Ace Frehley doesn’t “like talking politics.”
The original lead guitarist for rock super group KISS said he “frown[s] on musicians who get up on a platform and start talking about the president” but he was happy to do so himself in a recent podcast interview.
The 67-year-old rocker believes Americans should wholeheartedly support President Donald Trump and anyone who does not, should “go move to another country,” as he shared in an episode of “Juliet: Unexpected.”
“I hate politics,” Frehley said on the podcast. “I don’t like talking politics, and I don’t think politics and music mix. I really frown on musicians who get up on a platform and start talking about the president or complain about — I just don’t think it belongs.”
“I’m an entertainer. There’s no reason to bring up politics. Let me play my guitar and write songs and entertain people. That’s my job,” he added.
He also feels pretty strongly about unconditionally supporting the president of the United States, regardless of what one thinks of him personally.
“He was elected,” Frehley said. “We live under the Constitution of the United States, and you’re supposed to support your president. Love him or hate him, you’re supposed to support him, or go move to another country.”
Frehley, who co-founded Kiss in 1973, believes the right to free speech shouldn’t mean anyone with an agenda should jump on an anti-government “bandwagon.”
“Being American, we have the right to free speech, and I’m all for everybody putting their two cents in on everything, but when musicians or actors get really verbal and jump on a bandwagon against our government, I don’t agree with that,” he said.
While Frehley thinks Trump critics should be packing their bags, researchers have found that one-third of natural-born Americans actually have considered moving outside of the U.S., but the president has nothing to do with it.
A new report by researchers from Tufts University and the University of Kent in the United Kingdom has found that liberal or conservative political ideologies have little to do with the desire to live abroad. The most popular reason, at 87.4 percent, is simply a desire to explore the world.
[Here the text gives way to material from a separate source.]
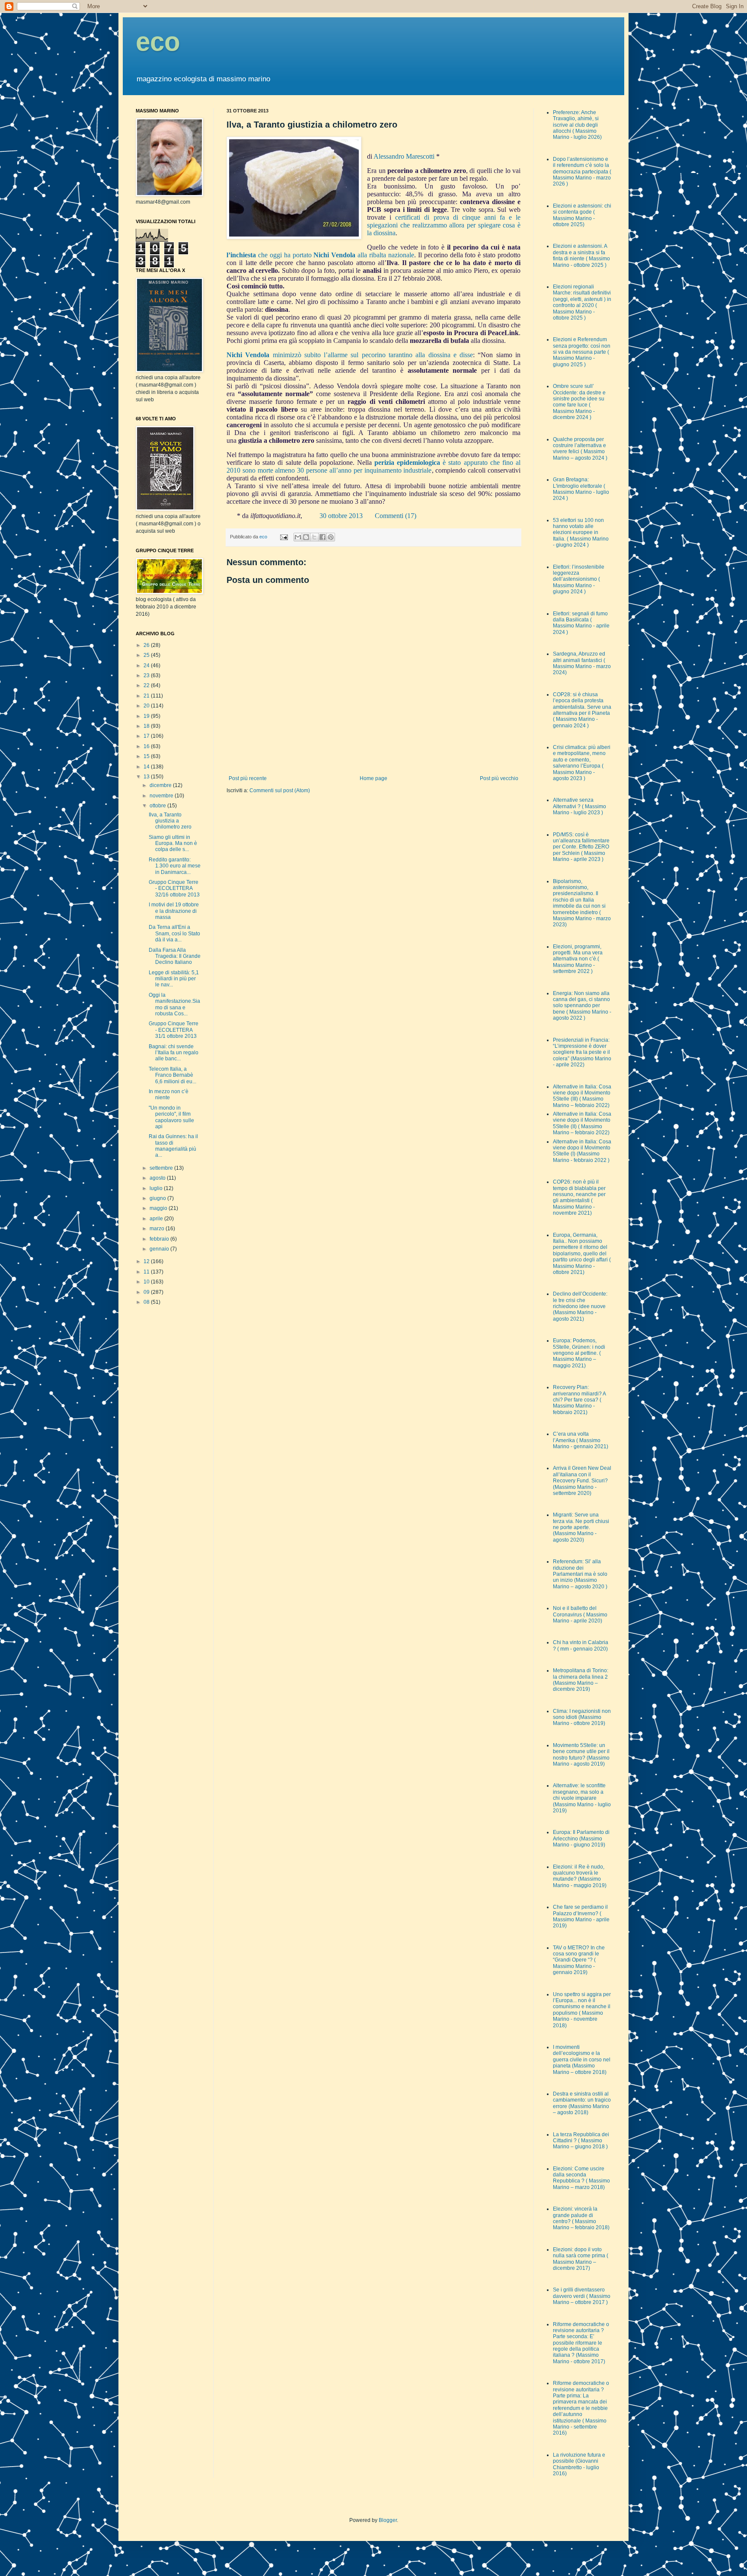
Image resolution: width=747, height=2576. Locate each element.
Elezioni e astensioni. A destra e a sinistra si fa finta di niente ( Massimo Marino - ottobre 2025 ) (581, 255)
“While one might think that ideological orientation plays a role, at least in this pre-Trump survey, we found out that it did not, at least not directly,” Dr. Amanda Klekowski von Koppenfels, of Kent’s Brussels School of International Studies, said in a news release.
A person’s national identity was also an important factor in how the results turned out in the study using data from 2014.
“We asked respondents if they had a ‘very strong,’ ‘somewhat strong,’ ‘not very strong,’ or ‘not strong at all’ American national identity. Those who had anything other than ‘very strong’ national identity were more likely to aspire to live abroad,” Klekowski von Koppenfels told StudyFinds.
A little more than half of the respondent, 58.4 percent, said they did not plan to live outside the U.S. for a period of time in the future.